→ Description of the task
Transcribe the lines exactly, beginning with the one that contains "Open Notifications settings in sidebar" and ending with the final line of the records. Do not transcribe pictures.

Collected data:
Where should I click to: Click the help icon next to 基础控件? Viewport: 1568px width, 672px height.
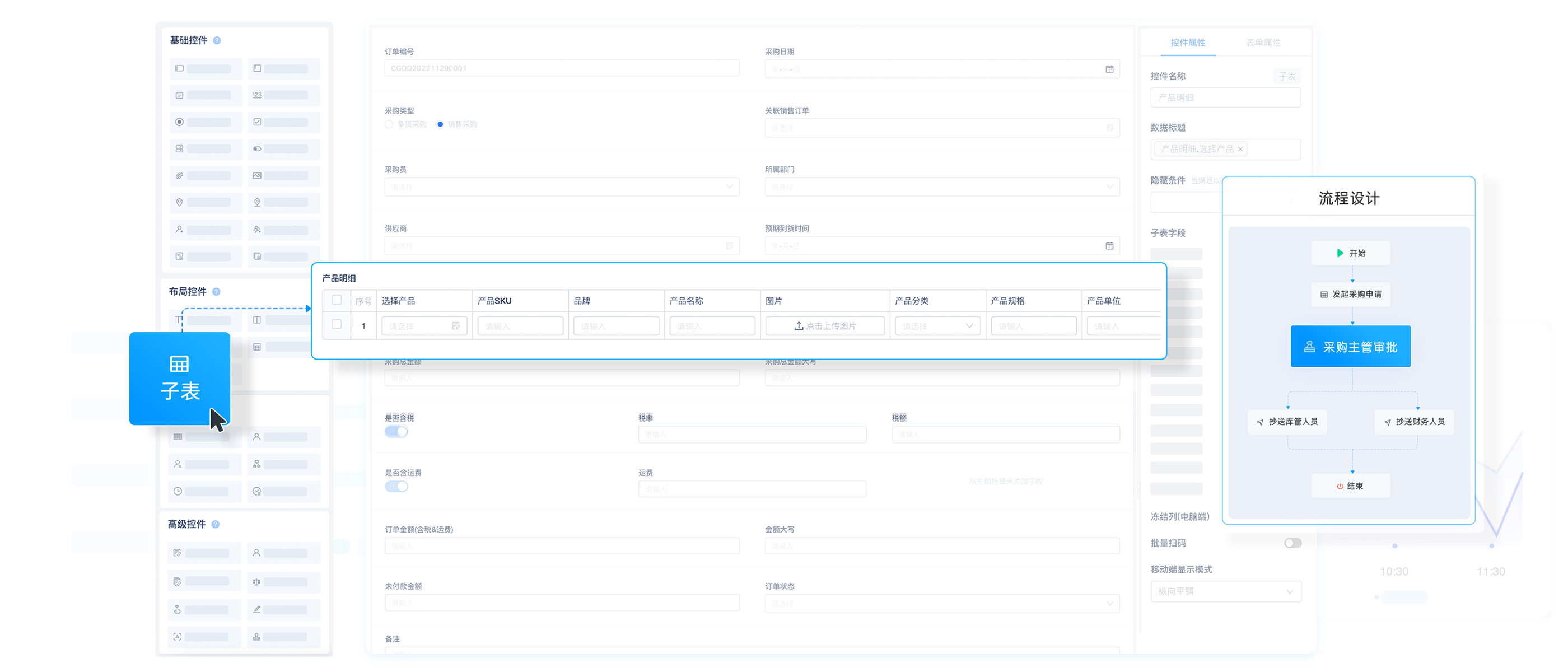pyautogui.click(x=217, y=41)
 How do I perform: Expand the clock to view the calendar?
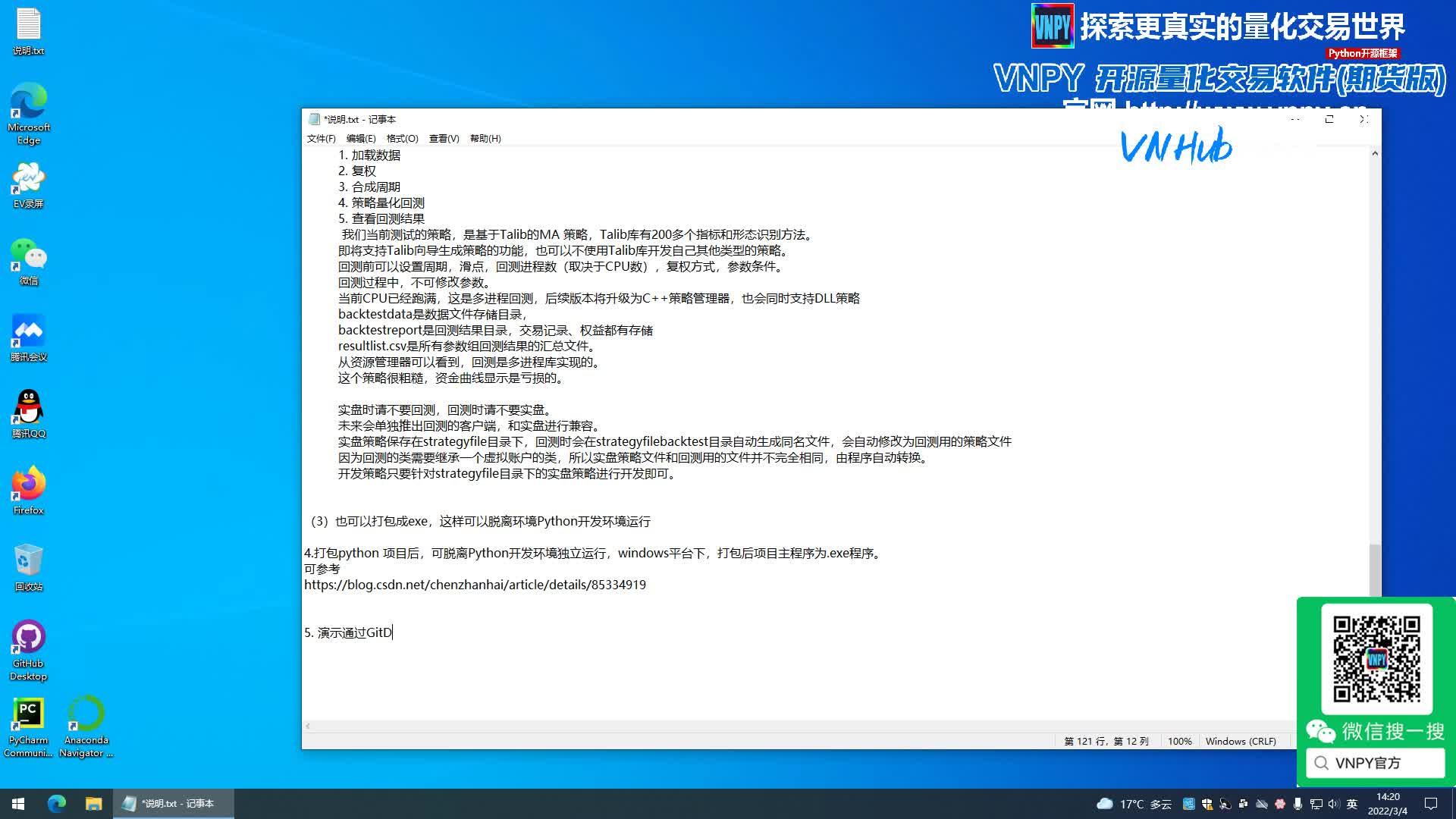click(1388, 803)
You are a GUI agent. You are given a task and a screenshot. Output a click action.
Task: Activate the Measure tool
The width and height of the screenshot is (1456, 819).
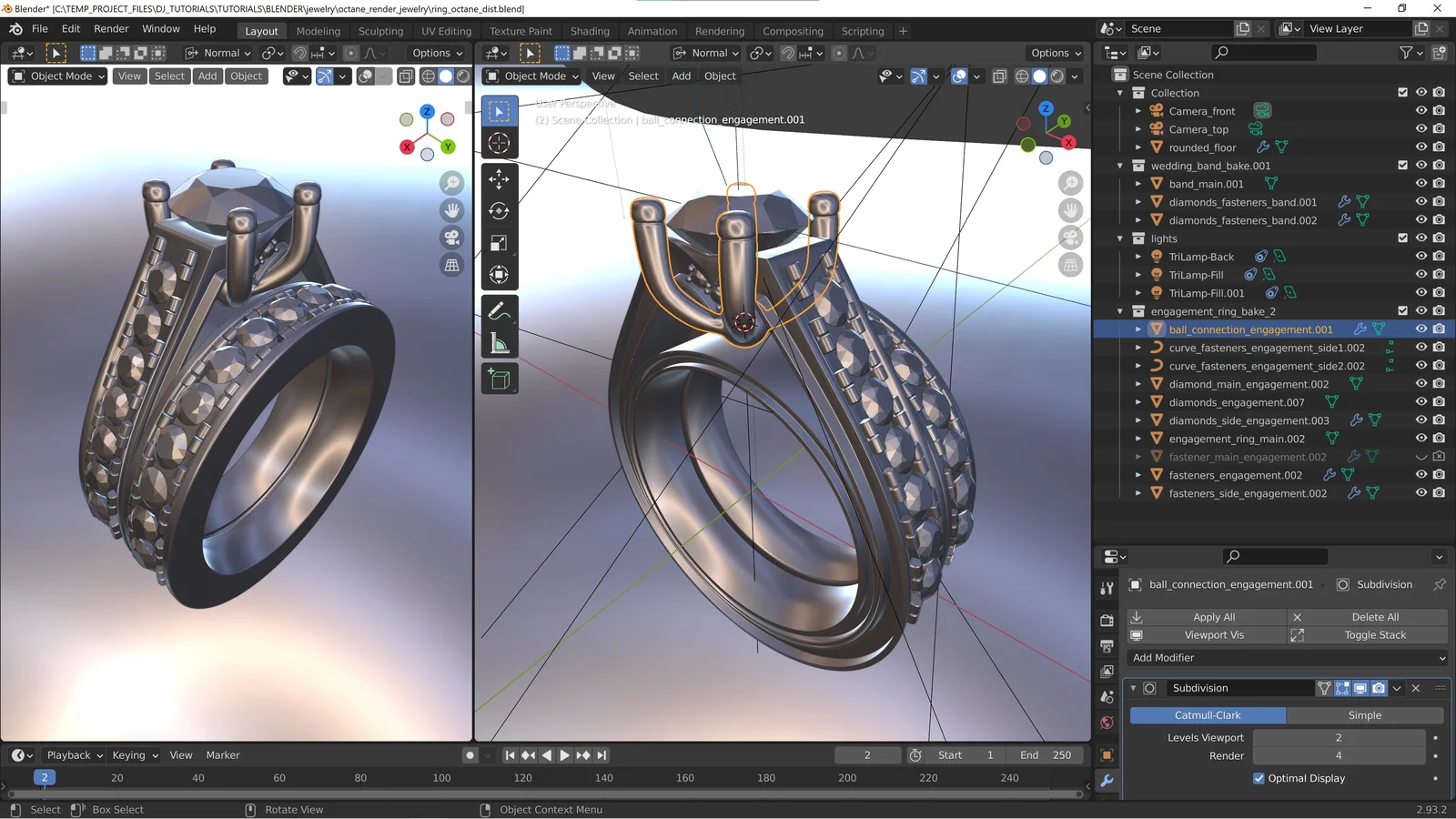point(499,343)
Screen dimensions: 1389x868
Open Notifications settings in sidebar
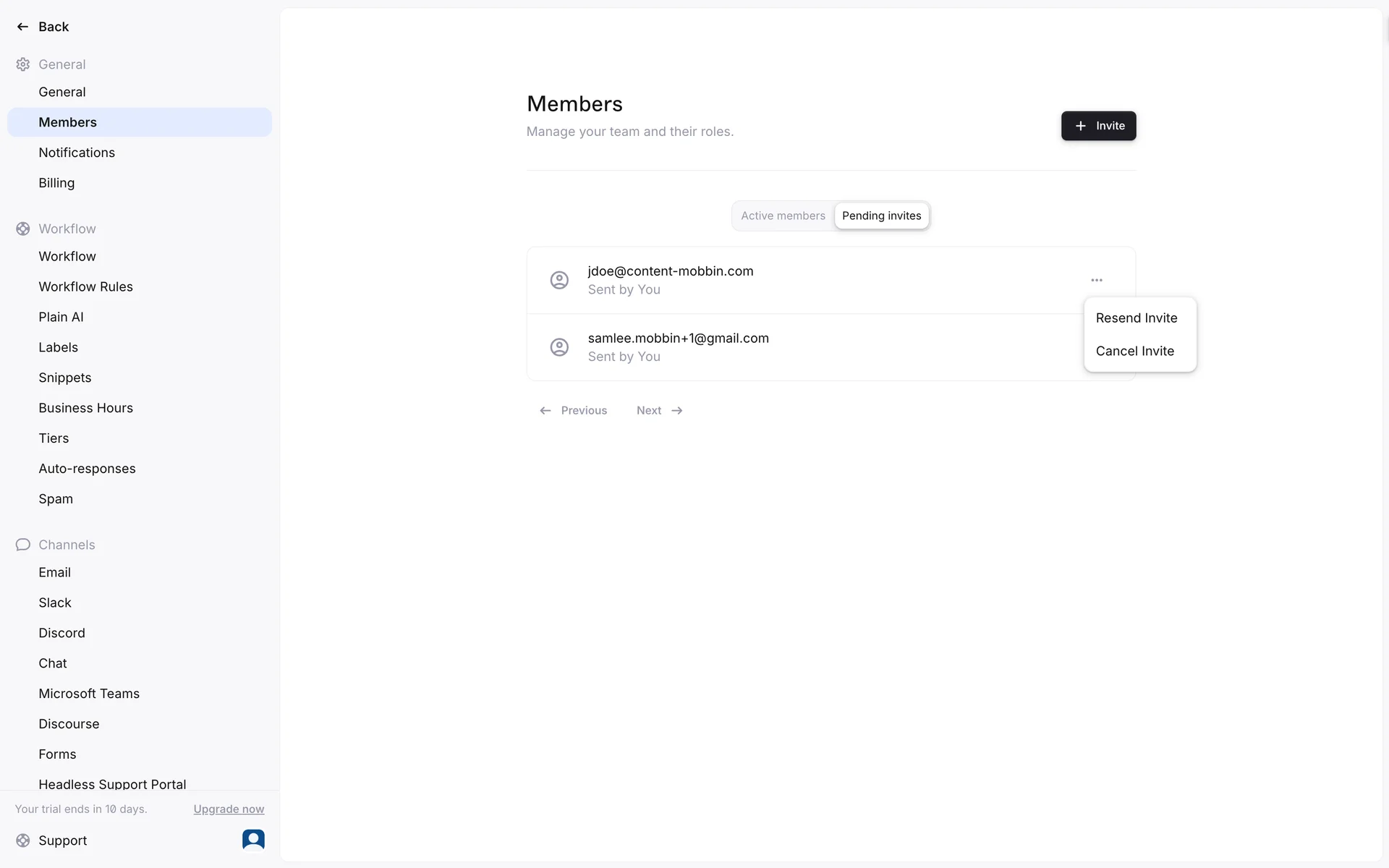click(77, 153)
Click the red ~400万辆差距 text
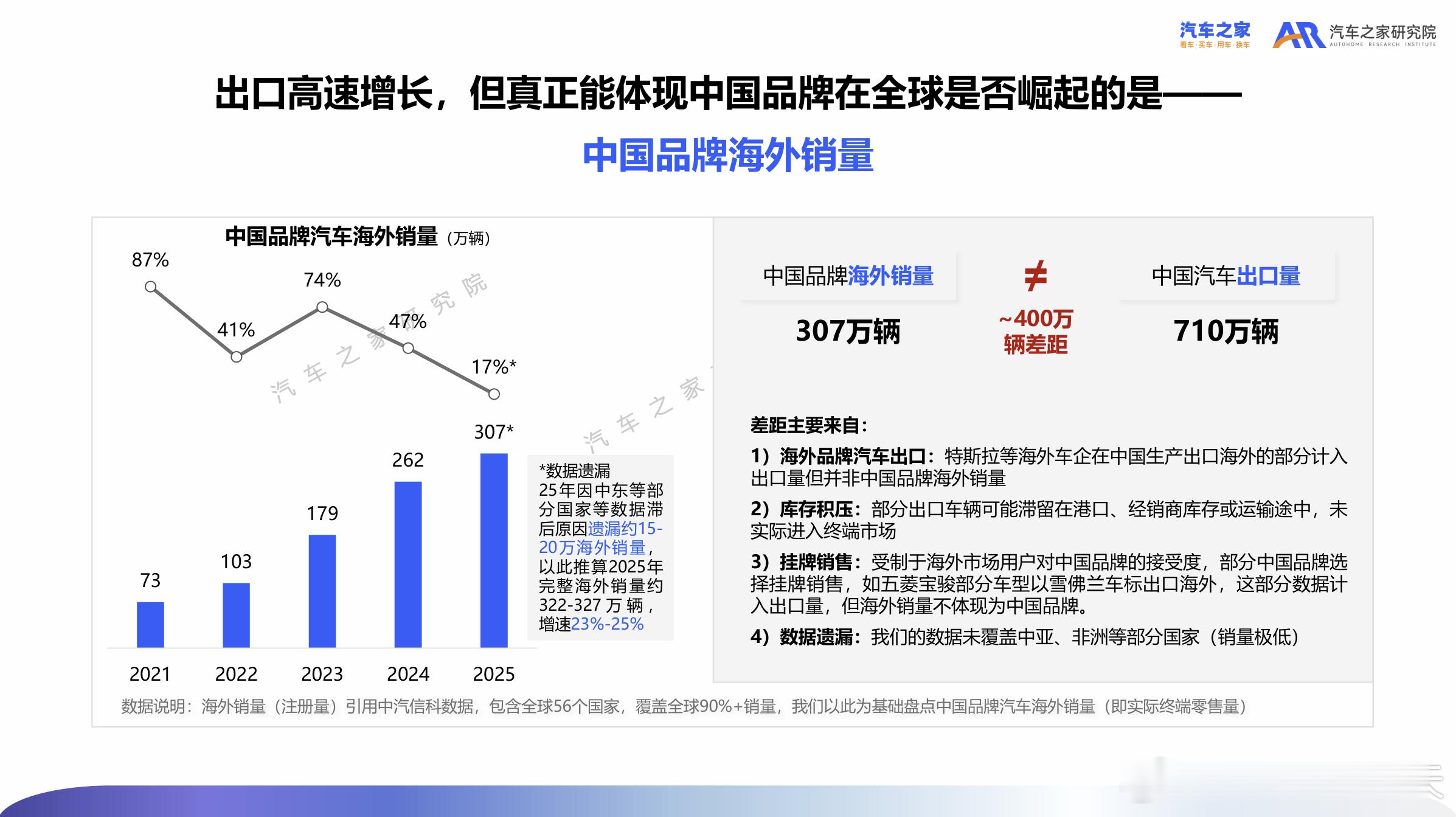The height and width of the screenshot is (817, 1456). pos(1035,332)
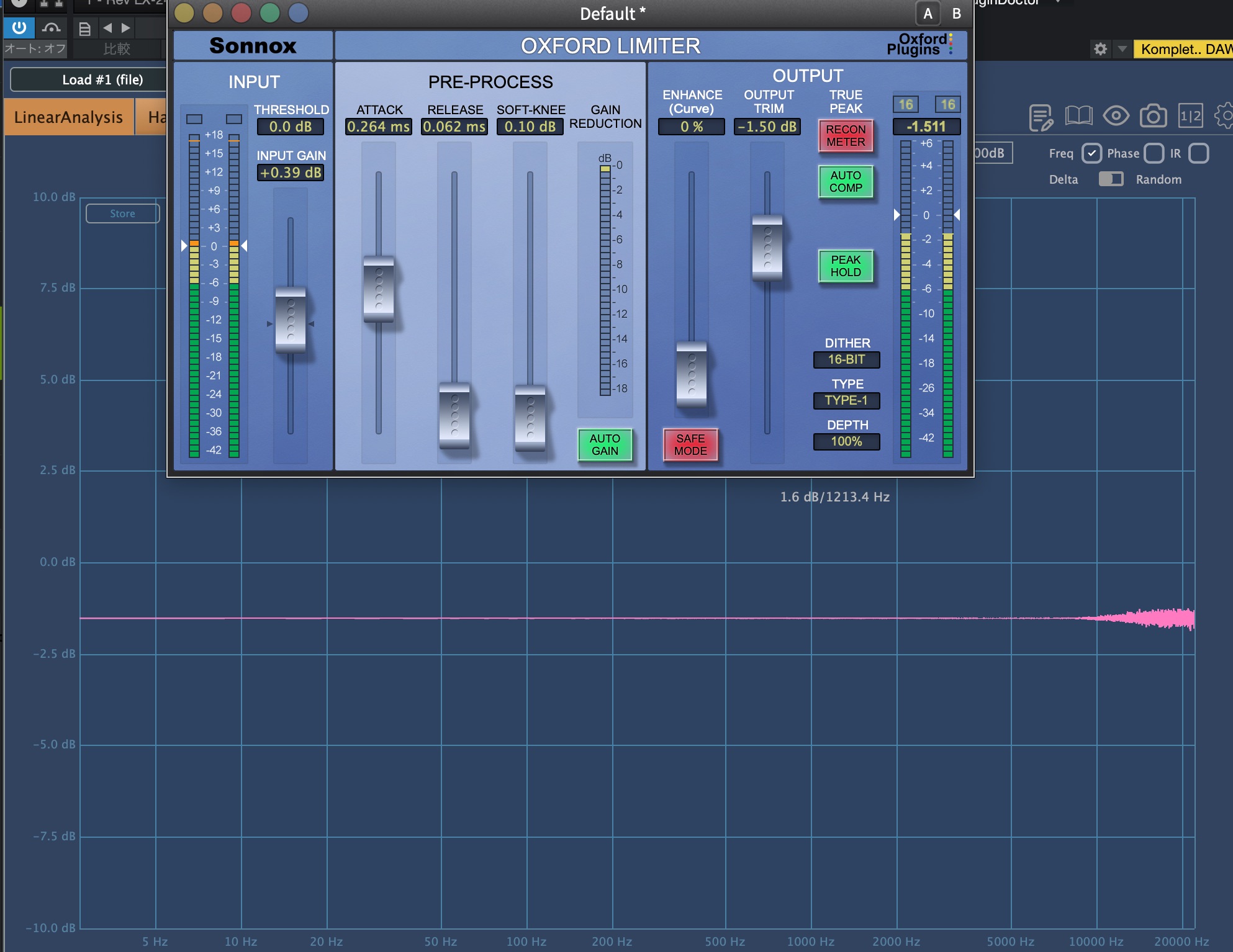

→ Answer for this exercise
Open Notifications settings in sidebar
click(77, 153)
Click the red ~400万辆差距 text
The height and width of the screenshot is (817, 1456). pos(1035,332)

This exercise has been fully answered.